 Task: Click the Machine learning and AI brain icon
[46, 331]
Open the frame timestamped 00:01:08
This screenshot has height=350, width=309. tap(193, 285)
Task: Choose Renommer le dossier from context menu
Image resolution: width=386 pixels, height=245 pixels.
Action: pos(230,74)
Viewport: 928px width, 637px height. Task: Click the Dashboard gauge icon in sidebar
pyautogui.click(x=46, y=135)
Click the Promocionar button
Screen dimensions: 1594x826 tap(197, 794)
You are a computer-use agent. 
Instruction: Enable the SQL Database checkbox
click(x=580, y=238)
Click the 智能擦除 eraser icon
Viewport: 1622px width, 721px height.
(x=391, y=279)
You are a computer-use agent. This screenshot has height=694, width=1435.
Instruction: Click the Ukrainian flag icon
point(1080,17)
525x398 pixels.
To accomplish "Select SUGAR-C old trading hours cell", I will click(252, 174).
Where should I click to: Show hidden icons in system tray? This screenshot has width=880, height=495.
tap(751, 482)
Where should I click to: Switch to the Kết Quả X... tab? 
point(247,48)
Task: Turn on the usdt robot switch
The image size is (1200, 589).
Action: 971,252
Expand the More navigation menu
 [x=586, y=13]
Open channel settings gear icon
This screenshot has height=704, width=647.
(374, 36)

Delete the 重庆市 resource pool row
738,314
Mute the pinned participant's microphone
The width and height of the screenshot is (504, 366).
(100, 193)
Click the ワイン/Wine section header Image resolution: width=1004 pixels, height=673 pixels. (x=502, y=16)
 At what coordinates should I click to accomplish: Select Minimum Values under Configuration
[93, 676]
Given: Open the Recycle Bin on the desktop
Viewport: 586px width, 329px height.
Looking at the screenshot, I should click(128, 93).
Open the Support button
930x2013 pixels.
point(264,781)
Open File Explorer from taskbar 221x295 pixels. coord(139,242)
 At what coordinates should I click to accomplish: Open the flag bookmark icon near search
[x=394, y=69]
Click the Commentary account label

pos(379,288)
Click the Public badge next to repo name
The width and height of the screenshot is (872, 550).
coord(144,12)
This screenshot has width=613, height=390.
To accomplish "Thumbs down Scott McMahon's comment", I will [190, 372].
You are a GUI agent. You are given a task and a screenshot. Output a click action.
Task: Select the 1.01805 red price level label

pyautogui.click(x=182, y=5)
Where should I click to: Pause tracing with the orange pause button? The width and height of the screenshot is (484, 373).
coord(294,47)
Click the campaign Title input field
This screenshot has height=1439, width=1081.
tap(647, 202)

###

**The task**. Reproduce every record above verbatim, line by line, preserving the original order.

**Exercise response**.
 Task: Click the Machine learning and AI brain icon
[46, 331]
Open the frame timestamped 00:01:08
This screenshot has height=350, width=309. tap(193, 285)
Task: Choose Renommer le dossier from context menu
Image resolution: width=386 pixels, height=245 pixels.
Action: pos(230,74)
Viewport: 928px width, 637px height. Task: Click the Dashboard gauge icon in sidebar
pyautogui.click(x=46, y=135)
Click the Promocionar button
Screen dimensions: 1594x826 tap(197, 794)
You are a computer-use agent. 
Instruction: Enable the SQL Database checkbox
click(x=580, y=238)
Click the 智能擦除 eraser icon
Viewport: 1622px width, 721px height.
(x=391, y=279)
You are a computer-use agent. This screenshot has height=694, width=1435.
Instruction: Click the Ukrainian flag icon
point(1080,17)
525x398 pixels.
To accomplish "Select SUGAR-C old trading hours cell", I will click(252, 174).
Where should I click to: Show hidden icons in system tray? This screenshot has width=880, height=495.
tap(751, 482)
Where should I click to: Switch to the Kết Quả X... tab? 
point(247,48)
Task: Turn on the usdt robot switch
The image size is (1200, 589).
Action: 971,252
Expand the More navigation menu
 [x=586, y=13]
Open channel settings gear icon
This screenshot has height=704, width=647.
(374, 36)

Delete the 重庆市 resource pool row
738,314
Mute the pinned participant's microphone
The width and height of the screenshot is (504, 366).
(100, 193)
Click the ワイン/Wine section header Image resolution: width=1004 pixels, height=673 pixels. (x=502, y=16)
 At what coordinates should I click to accomplish: Select Minimum Values under Configuration
[93, 676]
Given: Open the Recycle Bin on the desktop
Viewport: 586px width, 329px height.
Looking at the screenshot, I should click(128, 93).
Open the Support button
930x2013 pixels.
point(264,781)
Open File Explorer from taskbar 221x295 pixels. coord(139,242)
 At what coordinates should I click to accomplish: Open the flag bookmark icon near search
[x=394, y=69]
Click the Commentary account label

pos(379,288)
Click the Public badge next to repo name
The width and height of the screenshot is (872, 550).
coord(144,12)
This screenshot has width=613, height=390.
To accomplish "Thumbs down Scott McMahon's comment", I will [190, 372].
You are a GUI agent. You are given a task and a screenshot. Output a click action.
Task: Select the 1.01805 red price level label

pyautogui.click(x=182, y=5)
Where should I click to: Pause tracing with the orange pause button? The width and height of the screenshot is (484, 373).
coord(294,47)
Click the campaign Title input field
This screenshot has height=1439, width=1081.
tap(647, 202)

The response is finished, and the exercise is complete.